Fishing using electric charge had long been banned under EU law. But an “experimental” fishery by 84 Dutch vessels had been authorised in European waters since 2007. This allowed electrodes on beam trawls causing fish to be stunned into towed bottom trawls – a process causing widespread harm. Shared access to EU waters meant electric pulse trawlers operated across EU members states’ (including British) waters.

In 2018 Blue Marine joined a call by the French NGO the Bloom Association, to stop the practice. Blue Marine wrote to the Commission and filed a complaint with DG Environment over electric fishing on the large Dogger Bank Marine Protected Area and two other MPAs in UK waters. Regardless of the electric pulse, as an experiment, the activity should have not been allowed in an MPA under EU and UK laws. Blue Marine’s Dr Tom Appleby  gave evidence to the European Parliament at an event organised by Bloom.
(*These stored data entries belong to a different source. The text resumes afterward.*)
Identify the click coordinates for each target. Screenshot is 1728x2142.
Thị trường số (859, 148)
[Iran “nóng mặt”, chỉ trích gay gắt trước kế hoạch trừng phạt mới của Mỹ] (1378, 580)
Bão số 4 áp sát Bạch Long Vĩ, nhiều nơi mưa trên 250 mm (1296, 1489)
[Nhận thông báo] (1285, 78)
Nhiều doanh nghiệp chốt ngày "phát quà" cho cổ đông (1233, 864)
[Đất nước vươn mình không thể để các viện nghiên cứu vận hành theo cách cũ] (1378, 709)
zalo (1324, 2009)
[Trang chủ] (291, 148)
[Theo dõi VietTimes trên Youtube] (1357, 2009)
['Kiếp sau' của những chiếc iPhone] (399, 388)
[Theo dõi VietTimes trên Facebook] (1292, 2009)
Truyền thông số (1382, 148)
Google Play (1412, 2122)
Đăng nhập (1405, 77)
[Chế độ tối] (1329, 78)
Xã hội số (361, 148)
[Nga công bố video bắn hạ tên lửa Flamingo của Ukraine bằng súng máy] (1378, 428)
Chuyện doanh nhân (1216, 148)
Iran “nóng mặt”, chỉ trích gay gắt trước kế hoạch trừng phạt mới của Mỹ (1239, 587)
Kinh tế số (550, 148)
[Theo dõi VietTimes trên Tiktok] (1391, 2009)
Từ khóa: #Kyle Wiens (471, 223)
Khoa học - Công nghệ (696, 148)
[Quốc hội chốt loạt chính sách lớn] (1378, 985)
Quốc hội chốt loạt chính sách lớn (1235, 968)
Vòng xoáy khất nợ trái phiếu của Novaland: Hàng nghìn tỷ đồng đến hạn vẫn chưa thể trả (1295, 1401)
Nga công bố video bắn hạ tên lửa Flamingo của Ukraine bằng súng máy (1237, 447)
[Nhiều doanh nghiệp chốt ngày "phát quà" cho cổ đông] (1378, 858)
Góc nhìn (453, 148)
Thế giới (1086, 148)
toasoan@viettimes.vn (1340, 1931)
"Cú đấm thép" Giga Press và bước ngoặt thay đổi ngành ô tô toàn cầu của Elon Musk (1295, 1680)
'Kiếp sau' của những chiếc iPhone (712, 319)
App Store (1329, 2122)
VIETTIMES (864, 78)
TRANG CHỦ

As part of the collaborative effort with other EU environment and fisheries groups the permissions for pulse fishing were not renewed in 2020.

The practice has now stopped in all EU and UK waters – Consistent pressure from across the political spectrum worked!

Blue Marine’s campaign led not just to the closure of the electric pulse fishery but triggered further work to protect the whole of the Dogger Bank (and other offshore sites) in UK and EU waters from bottom-towed fishing.

The EU is still being pressured by some fishing interests to reopen the pulse fishery.